After the book was published, I began asking readers to send me pictures of themselves reading my father’s story.  Not only did the photos make me feel proud, it made me think of how much my father enjoyed sharing his story with others.

                                

So what’s next? An author’s pen is always close at hand. Meta, one of the central characters in my new book, was the first to introduce herself to me. Other characters have either snuck up behind me and tapped me gently on the shoulder or  have introduced themselves quite spontaneously, yelling “here I am! Put ME in your new book.”  Each time I sit down to write, I am eager to learn what they will do or say next. I have little control over these characters.

It is 1910. There is a farm girl who lives in a German community outside of Fredericksburg. There is a prostitute in a bordello in San Antonio, a thirteen-year-old newspaper boy with a rolled cigarette in his mouth and a wise great aunt. There is the madam of the bordello with her trusty assistant who is laced with spice and grit, and a young man with a deep scar across his face. There are strangers and connections.  There is murder.  There is innocence and guilt. There are lies and deceit. There is only one truth.

THAT is what is next.

But No Hill for a Stepper?  It rests comfortably, open, in the center of my chest.
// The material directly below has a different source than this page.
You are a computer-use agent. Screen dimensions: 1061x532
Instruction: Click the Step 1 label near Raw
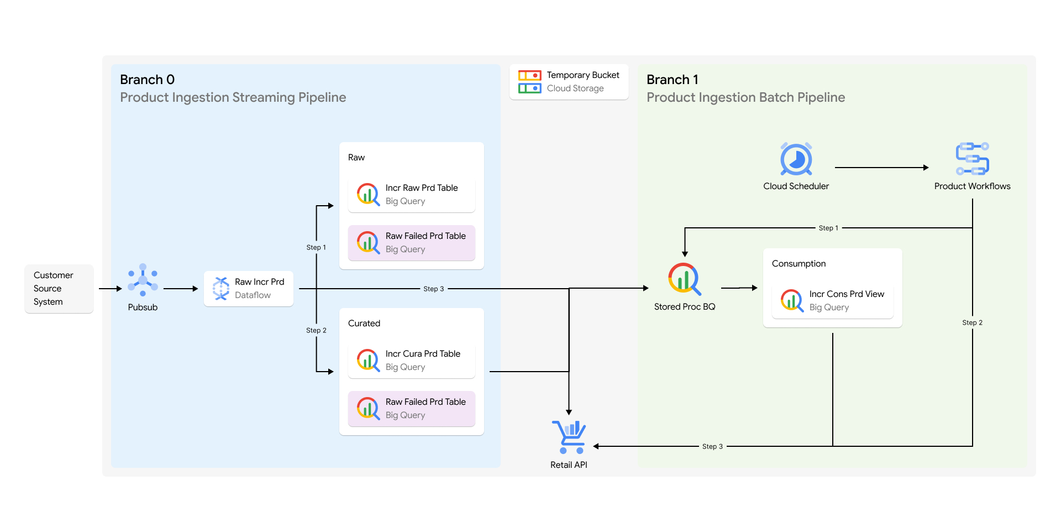click(x=316, y=247)
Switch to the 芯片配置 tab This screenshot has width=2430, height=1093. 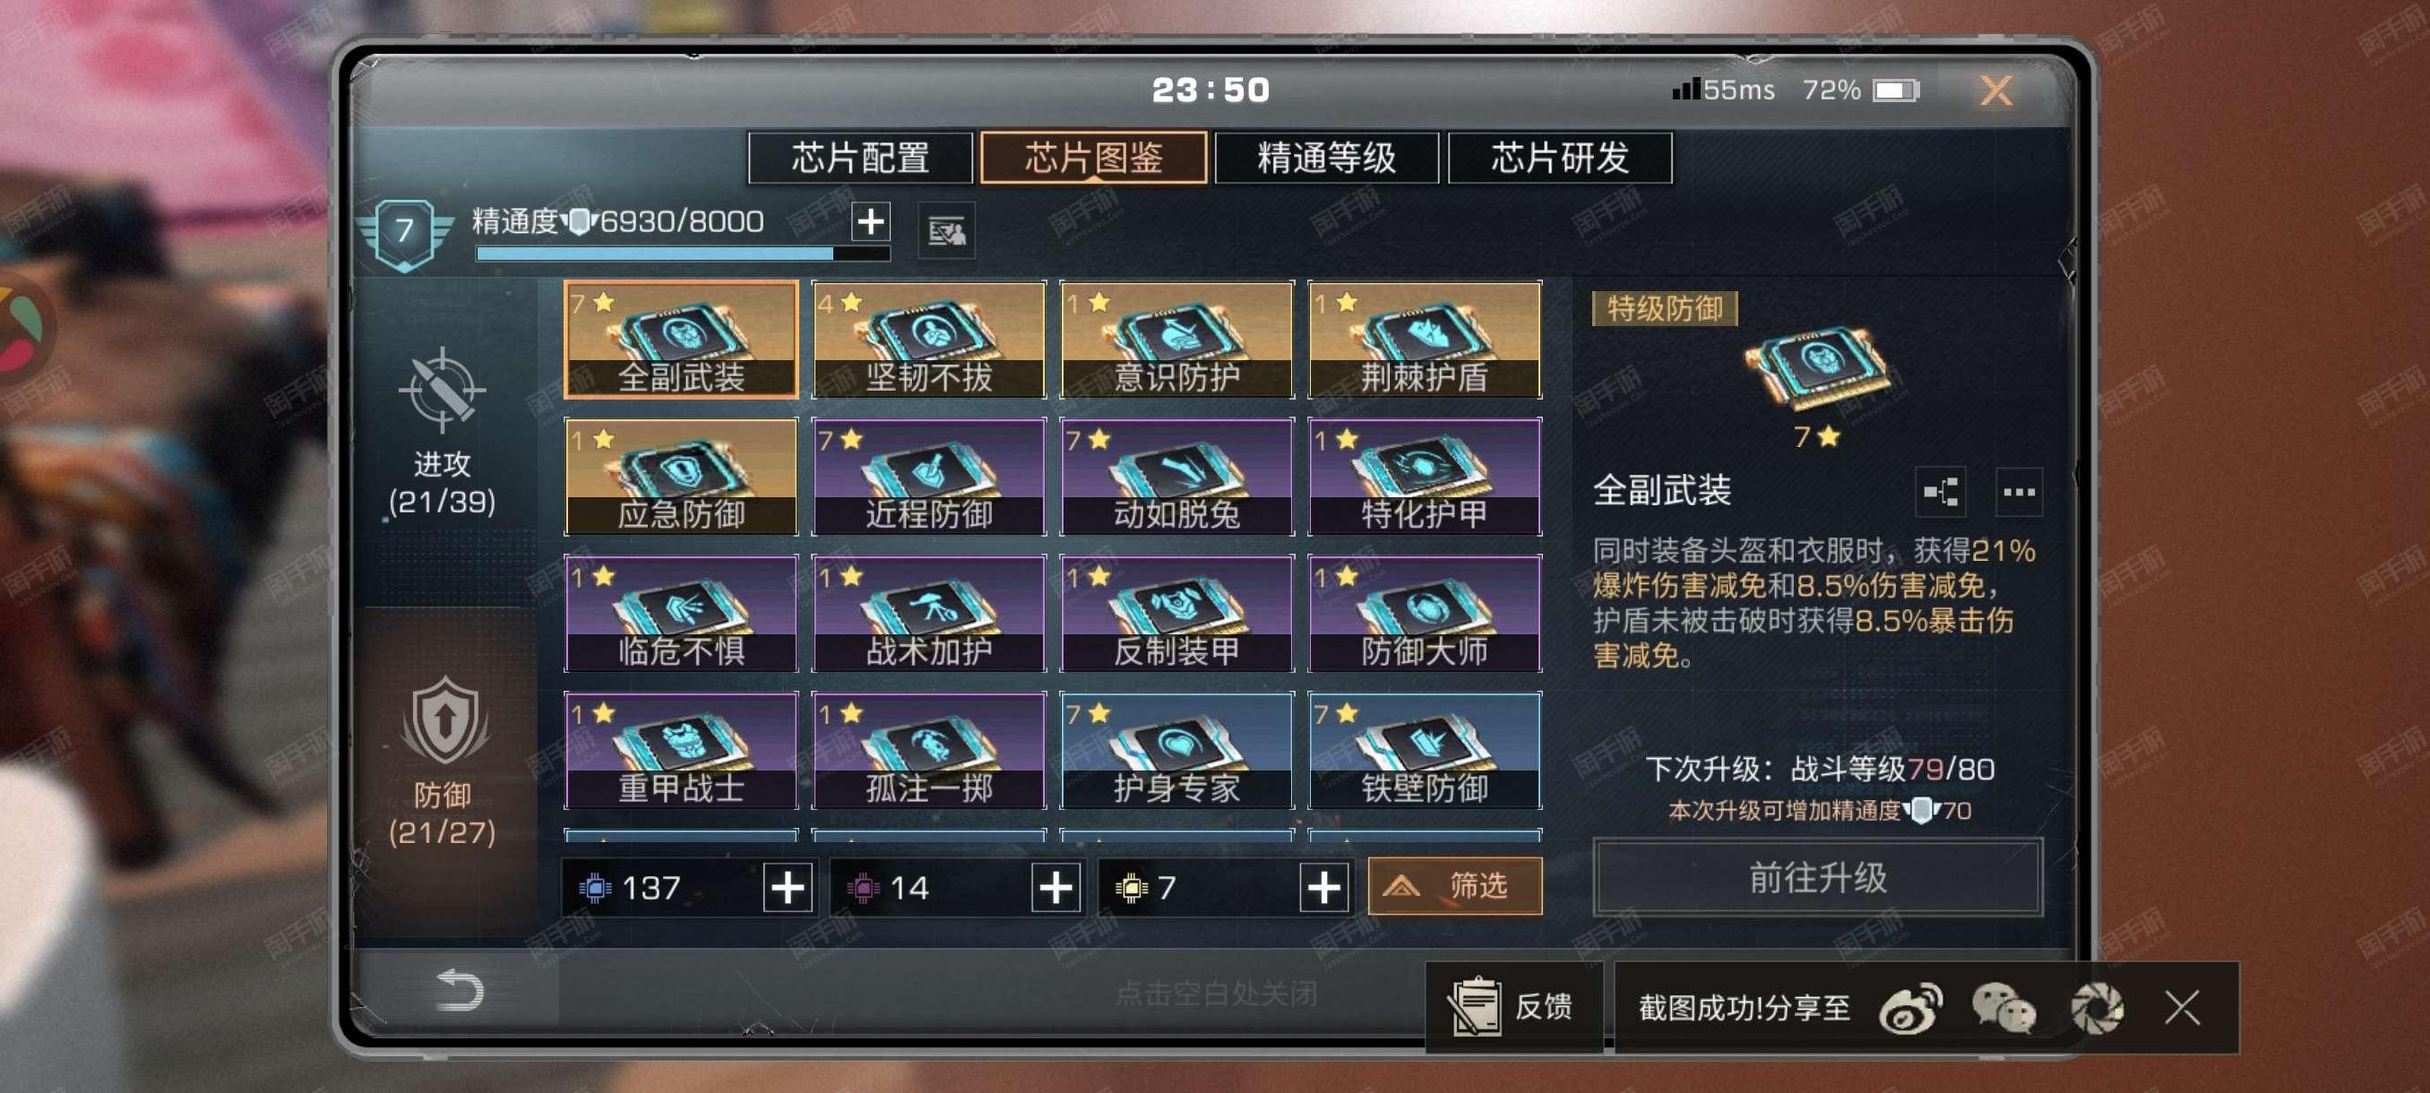point(859,157)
A book launched Texas style…

Aside

Since I have “friends” now, I’m reblogging this post from 2011. It was a special day for me, indeed.

No Hill for a Stepper book launch

Carolyn Dennis-Willingham

 

No Hill for a Stepper was  launched Texas style with  James “Slim” Hand as our  special musical guest.  Singing the songs of Cono’s era that would have made Bob Wills and Gene Autry proud, the music was the perfect foreground for our hill country setting. What an evening!  The word for the evening was “surreal” as I saw the efforts of the last 3 1/2 years come to the end of just a beginning. I cannot begin to thank all of the attendees who supported me although I certainly tried! Plus they donated sacks of coins that I will give to the winners of the students in Bell County for the “No Hill for a Stepper” essay contest.  Payin’ it forward as they say.

To the crowd of over seventy people, my heartfelt acknowledgment of my father was this:

“No Hill for a Stepper”  is my father’s story. While my mother, during her lifetime, was thirsty for life, she spoke mostly about her present and her future.  My father focused more on his past.  There were reasons he did so.  First, because he wanted my sister and I to know how very different his life was compared to ours. Pat and I didn’t have to pick lambsquarter for our meals and we didn’t have to live in a dugout for our shelter.  But the other reason he talked so much about his past, especially in his later years, was that he had something to resolve before he died.

As many of you know, my father was very much aware of this novel. A pen guided my hand in response to the things he recounted to me. Dad talked. I listened and wrote and wrote and and I recorded. Never in my life would I have been able to make up his story on my own.

Cono is here tonight, along with my mother.  They are here in the photos and in the songs that James Hand is playing. They are here in my spirit and in my heart. Together, Mom and Dad are where all questions are answered and all things are resolved. They are now where things are no longer discouraging but instead, they are where things are copacetic.  

My father did not live long enough to see the final product. So Dad, here it is – the final product I told you I would finish. “If I  tell you a rooster wears a pistol, look under its wing.”

And then, my fellow supporters joined me in singing Dad’s favorite song, “Home on the Range,” loud enough for him to hear.